Date: Wed, 9 Apr 2003 14:25:05 -0400
Reply-To: sashole@bellsouth.net
Sender: "SAS(r) Discussion" <SAS-L@LISTSERV.UGA.EDU>
From: "Paul M. Dorfman" <sashole@BELLSOUTH.NET>
Organization: Sashole of Florida
Subject: Re: Sampling Question
In-Reply-To: <OF46C1FD04.C1102C55-ON85256D03.005F2ECB@kendle.com>
Content-Type: text/plain; charset="us-ascii"

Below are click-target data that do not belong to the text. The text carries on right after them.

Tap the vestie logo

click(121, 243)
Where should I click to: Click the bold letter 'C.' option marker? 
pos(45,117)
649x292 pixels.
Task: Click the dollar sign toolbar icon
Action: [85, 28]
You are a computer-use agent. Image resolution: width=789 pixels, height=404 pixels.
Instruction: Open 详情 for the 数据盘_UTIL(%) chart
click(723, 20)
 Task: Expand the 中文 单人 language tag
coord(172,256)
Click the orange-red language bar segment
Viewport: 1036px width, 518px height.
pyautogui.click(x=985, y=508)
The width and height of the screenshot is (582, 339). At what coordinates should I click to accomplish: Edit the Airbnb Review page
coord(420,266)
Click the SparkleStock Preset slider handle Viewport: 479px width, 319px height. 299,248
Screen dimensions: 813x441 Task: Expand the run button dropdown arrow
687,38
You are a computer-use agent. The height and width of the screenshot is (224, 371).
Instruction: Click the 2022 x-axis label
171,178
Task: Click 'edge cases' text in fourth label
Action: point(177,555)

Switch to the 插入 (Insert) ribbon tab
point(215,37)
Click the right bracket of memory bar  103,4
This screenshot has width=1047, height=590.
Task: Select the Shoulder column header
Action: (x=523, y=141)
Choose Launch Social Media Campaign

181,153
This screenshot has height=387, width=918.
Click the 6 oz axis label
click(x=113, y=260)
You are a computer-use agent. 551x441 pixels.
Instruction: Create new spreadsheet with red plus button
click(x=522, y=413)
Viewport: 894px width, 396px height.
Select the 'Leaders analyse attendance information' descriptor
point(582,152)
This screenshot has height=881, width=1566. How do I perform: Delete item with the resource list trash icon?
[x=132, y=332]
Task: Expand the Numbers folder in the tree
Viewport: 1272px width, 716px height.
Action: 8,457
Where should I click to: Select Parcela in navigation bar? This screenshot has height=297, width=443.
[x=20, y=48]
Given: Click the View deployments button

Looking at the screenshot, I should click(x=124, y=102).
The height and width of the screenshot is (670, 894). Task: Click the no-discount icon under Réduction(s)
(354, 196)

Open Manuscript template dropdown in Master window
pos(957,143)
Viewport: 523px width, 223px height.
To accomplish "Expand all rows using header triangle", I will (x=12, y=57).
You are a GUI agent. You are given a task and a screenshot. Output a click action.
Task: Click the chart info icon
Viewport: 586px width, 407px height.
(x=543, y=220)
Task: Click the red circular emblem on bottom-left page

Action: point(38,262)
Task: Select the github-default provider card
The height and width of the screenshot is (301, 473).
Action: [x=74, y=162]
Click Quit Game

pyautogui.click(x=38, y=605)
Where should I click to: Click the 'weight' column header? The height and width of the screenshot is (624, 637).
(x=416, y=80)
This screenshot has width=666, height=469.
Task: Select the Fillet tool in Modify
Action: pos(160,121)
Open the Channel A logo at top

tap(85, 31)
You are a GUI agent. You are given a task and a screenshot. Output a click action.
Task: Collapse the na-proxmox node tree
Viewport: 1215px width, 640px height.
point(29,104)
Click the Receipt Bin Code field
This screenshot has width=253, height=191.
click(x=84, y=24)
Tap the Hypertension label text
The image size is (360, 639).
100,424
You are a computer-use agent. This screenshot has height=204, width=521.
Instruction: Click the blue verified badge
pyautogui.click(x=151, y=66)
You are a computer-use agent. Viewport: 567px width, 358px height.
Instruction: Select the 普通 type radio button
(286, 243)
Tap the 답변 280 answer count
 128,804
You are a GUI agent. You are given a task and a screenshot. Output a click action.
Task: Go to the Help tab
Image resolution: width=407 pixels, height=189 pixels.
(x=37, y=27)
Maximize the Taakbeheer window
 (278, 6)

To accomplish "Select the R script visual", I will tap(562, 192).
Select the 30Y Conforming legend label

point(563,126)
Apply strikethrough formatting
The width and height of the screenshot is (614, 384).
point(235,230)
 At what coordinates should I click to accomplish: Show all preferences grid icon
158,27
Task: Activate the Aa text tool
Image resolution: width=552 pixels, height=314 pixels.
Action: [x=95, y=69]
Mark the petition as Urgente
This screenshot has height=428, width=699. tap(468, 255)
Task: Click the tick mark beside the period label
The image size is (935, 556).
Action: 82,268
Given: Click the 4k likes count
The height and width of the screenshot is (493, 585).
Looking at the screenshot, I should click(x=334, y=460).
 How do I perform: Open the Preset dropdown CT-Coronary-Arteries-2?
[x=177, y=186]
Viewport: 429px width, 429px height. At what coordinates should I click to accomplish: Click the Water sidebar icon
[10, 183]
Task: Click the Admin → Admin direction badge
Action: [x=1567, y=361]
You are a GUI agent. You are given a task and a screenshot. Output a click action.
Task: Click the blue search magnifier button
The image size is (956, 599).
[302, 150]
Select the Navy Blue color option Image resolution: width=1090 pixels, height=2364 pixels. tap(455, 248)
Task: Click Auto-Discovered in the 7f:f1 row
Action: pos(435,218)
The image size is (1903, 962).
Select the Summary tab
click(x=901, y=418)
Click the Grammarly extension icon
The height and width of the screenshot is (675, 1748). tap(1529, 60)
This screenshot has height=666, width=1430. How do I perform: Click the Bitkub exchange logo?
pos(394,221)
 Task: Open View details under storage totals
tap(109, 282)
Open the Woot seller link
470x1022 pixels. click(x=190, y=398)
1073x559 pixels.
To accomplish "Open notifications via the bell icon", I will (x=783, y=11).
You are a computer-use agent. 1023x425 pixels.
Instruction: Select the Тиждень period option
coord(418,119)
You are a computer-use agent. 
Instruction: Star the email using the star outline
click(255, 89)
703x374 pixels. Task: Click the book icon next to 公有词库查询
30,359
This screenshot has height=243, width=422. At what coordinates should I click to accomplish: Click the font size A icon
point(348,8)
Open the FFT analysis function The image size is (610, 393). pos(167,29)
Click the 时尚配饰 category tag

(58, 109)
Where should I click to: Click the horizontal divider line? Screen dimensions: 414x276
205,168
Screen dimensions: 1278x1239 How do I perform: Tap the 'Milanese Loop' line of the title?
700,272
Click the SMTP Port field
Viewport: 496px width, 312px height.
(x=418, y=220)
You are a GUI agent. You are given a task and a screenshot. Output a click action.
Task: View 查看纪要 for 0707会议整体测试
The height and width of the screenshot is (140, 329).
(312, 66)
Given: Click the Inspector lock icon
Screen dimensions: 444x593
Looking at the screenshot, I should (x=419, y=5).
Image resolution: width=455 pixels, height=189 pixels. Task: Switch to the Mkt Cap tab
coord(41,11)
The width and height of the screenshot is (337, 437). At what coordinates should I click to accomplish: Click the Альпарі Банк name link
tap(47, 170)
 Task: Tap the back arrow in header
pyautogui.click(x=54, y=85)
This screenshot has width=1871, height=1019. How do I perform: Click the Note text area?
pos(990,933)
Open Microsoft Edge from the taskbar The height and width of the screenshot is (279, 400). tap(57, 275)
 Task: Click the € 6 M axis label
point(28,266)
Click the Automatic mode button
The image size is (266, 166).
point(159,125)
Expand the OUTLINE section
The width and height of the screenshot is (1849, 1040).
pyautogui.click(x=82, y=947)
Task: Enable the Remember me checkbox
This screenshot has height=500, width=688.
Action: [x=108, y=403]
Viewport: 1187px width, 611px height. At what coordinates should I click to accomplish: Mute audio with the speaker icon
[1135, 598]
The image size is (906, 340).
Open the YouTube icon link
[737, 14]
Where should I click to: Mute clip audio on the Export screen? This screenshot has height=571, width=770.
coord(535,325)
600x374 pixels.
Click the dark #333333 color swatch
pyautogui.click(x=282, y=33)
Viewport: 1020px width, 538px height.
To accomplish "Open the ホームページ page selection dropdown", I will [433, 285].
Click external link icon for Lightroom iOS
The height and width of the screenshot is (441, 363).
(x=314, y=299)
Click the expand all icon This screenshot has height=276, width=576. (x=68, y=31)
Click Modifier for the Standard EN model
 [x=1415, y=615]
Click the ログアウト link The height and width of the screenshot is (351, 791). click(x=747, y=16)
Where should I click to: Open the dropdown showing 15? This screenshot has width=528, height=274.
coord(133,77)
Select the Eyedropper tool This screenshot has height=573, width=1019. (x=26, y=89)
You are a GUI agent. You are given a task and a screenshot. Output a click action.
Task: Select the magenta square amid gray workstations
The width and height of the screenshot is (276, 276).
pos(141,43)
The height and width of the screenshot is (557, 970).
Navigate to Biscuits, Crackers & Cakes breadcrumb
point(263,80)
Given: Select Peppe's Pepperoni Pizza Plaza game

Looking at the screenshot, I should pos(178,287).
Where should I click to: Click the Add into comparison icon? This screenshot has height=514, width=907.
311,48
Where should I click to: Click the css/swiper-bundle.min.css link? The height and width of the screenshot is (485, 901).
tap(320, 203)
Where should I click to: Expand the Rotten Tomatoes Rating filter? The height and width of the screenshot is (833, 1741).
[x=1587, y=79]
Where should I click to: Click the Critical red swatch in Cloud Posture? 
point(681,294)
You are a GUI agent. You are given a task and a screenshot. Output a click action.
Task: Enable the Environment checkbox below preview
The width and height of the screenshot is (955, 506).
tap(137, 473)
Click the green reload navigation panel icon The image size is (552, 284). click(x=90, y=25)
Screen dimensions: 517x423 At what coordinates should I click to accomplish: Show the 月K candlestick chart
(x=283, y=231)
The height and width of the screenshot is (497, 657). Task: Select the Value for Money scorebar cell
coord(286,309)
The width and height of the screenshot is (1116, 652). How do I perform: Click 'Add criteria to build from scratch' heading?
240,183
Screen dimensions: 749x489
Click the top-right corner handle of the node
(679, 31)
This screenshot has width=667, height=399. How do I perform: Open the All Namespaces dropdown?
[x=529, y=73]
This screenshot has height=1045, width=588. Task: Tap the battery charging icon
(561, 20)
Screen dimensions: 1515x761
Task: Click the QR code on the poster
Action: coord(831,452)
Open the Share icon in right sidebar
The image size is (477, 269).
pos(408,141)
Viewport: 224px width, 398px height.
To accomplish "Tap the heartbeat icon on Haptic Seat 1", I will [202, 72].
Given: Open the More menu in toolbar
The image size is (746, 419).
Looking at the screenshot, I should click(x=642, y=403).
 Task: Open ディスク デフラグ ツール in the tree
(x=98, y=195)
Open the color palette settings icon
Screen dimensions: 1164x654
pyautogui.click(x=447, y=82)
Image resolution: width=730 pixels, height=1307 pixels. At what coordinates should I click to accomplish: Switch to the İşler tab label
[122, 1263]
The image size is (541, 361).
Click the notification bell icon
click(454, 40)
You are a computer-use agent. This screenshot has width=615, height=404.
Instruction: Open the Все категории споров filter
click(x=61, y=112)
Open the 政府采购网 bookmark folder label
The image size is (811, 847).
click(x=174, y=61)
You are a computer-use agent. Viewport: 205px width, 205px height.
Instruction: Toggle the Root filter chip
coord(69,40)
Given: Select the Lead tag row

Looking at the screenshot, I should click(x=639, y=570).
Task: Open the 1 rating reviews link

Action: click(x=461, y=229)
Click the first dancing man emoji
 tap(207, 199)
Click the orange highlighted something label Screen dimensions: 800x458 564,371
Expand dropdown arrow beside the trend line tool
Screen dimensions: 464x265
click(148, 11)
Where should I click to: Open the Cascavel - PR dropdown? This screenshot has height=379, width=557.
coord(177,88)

> -----Original Message-----
> From: diskin.dennis@kendle.com [mailto:diskin.dennis@kendle.com]
>
> Paul,
>
> I'm afraid your algorithim is flawed. It allows duplicates to
> be selected.
Dennis,
The algorithm is perfect; the implementation is plagued with
absent-mindedness: I forgot to surround _n_ with parentheses in
ptr (_p_) = _n_ ;
which should be
ptr (_p_) = ptr (_n_) ;
But wait: Did not I just write the same in response to Dale? I guess I
did. Here goes the memory, again... :-(.
Kind regards,
===================
Paul M. Dorfman
Jacksonville, FL
===================
> From: Paul Dorfman <paul_dorfman@HOTMAIL.COM>@LISTSERV.UGA.EDU> on
> 04/09/2003 12:36 PM
>
>
> >From: Action Man <wollo_desse@HOTMAIL.COM>
> >
> >I have 7,000 records in my SAS file. Out of these records I want to
> >pick 500 of them randomly, >How do I do that using SAS.
>
> Wollo,
>
> You will no doubt get (or have already gotten) plenty of
> advice how to do it using the "standard" K/N method, where K
> is the sample size and N is the population size. It is based
> on reading all N records from the population file. It is
> plenty sufficient and fast in your case, where N=7000 only
> and K=500 is not a tiny fraction of N. Below is an
> alternative approach allowing to obtain the sample by reading
> K records only, which may be preferable for large Ns (easily
> up to, say, 5E+6 with modern memory sizes) and/or K/N <<
> 1:
>
> %let n_pop = 7000 ;
> %let n_smpl = 500 ;
>
> data pop ;
> array vars (*) a b v03-v11 ;
> do a = 1 to &n_pop ;
> do b = 3 to 11 ;
> vars (b) = ceil (ranuni(1) * 1e11) ;
> end ;
> output ;
> end ;
> run ;
>
> data sample (drop = _:) ;
> array ptr (&n_pop) _temporary_ ;
>
> do _p_ = 1 to hbound (ptr) ;
> ptr (_p_) = _p_ ;
> end ;
>
> do _n_ = &n_pop to &n_pop - &n_smpl + 1 by -1 ;
> _p_ = ceil (ranuni(1) * _n_) ;
> point = ptr (_p_) ;
> set pop point = point ;
> output ;
> ptr (_p_) = _n_ ;
> end ;
>
> stop ;
> run ;
|